I have a large number that cannot be stored in a long long (or anything smaller, obviously). I want to read the individual digits from this number. I am not quite sure how to do this. I cannot use the / or % method because the number cannot fit in a variable. My current thought process is to:
1. store the large number in a string.
2. take the string one letter at a time, convert the number in the string to an int.
3. put the integer in a vector with push_back();
But I am unsure how to read the string one character at a time. Will I have to use the c-style character array? Or is there a way to do this with strings.
#include <string>
#include <vector>
int main()
{
// store the large number in a string.
std::string number = "12345678901234567890123456789012345678901234567890" ;
std::vector<int> digits ;
// take the string one letter at a time
for( char c : number )
{
// convert the number in the string to an int.
constint d = c - '0' ;
// put the integer in a vector with push_back();
digits.push_back(d) ;
}
}
I see this exact same question all the time and never take note of the favorite answers.

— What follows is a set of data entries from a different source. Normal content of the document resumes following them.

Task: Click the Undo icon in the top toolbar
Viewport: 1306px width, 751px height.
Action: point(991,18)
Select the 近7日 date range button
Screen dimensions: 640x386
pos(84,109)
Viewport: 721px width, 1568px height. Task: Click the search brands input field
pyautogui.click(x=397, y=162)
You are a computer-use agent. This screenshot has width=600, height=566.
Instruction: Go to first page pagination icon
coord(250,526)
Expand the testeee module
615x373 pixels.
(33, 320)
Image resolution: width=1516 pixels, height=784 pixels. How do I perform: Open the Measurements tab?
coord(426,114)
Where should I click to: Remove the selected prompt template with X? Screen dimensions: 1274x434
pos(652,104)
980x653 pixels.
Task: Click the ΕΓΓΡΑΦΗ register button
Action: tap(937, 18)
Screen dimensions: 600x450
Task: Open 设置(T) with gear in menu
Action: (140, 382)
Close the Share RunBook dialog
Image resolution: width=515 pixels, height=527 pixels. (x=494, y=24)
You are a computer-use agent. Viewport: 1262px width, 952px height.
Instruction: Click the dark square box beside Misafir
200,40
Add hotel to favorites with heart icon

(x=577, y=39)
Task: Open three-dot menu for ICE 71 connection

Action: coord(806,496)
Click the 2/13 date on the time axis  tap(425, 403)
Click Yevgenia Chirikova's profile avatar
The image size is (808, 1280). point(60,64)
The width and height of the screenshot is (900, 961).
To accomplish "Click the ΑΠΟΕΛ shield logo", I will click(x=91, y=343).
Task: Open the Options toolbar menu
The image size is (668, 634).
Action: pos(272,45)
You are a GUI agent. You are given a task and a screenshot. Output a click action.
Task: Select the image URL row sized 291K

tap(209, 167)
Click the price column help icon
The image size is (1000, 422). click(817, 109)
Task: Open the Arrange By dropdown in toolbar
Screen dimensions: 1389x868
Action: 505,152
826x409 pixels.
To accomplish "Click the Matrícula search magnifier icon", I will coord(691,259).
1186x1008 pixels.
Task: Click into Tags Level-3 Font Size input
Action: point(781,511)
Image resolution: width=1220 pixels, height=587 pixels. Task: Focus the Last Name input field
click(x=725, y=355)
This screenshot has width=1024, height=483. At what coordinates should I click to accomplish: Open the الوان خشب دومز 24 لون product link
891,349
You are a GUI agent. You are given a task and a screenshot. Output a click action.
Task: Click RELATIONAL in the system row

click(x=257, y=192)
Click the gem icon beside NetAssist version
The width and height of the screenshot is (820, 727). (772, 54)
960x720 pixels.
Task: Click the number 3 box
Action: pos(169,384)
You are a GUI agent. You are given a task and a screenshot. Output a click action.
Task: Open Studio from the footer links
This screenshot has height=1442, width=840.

Anyways in my opinion if the number is too large for a 64bit integer type then I'd suggest searching for a library (or creating your own) that defines numbers in a different way. Creating a class that stores its numbers as a string, the only problem being that you'd need to also redefine how basic mathematics would work for these types.
I'd probably store the string keeping the number as a binary representation (just a really long one), and do something really complex to do with binary mathematics and working with a vector of strings and recursive functions.
Maybe take a look at binary mathematics, if not for this then just for fun because it's so easy... And interesting XD
my final solution was to read it into a string and take it apart character by character, using a character to int conversion. thanks for your help, everyone!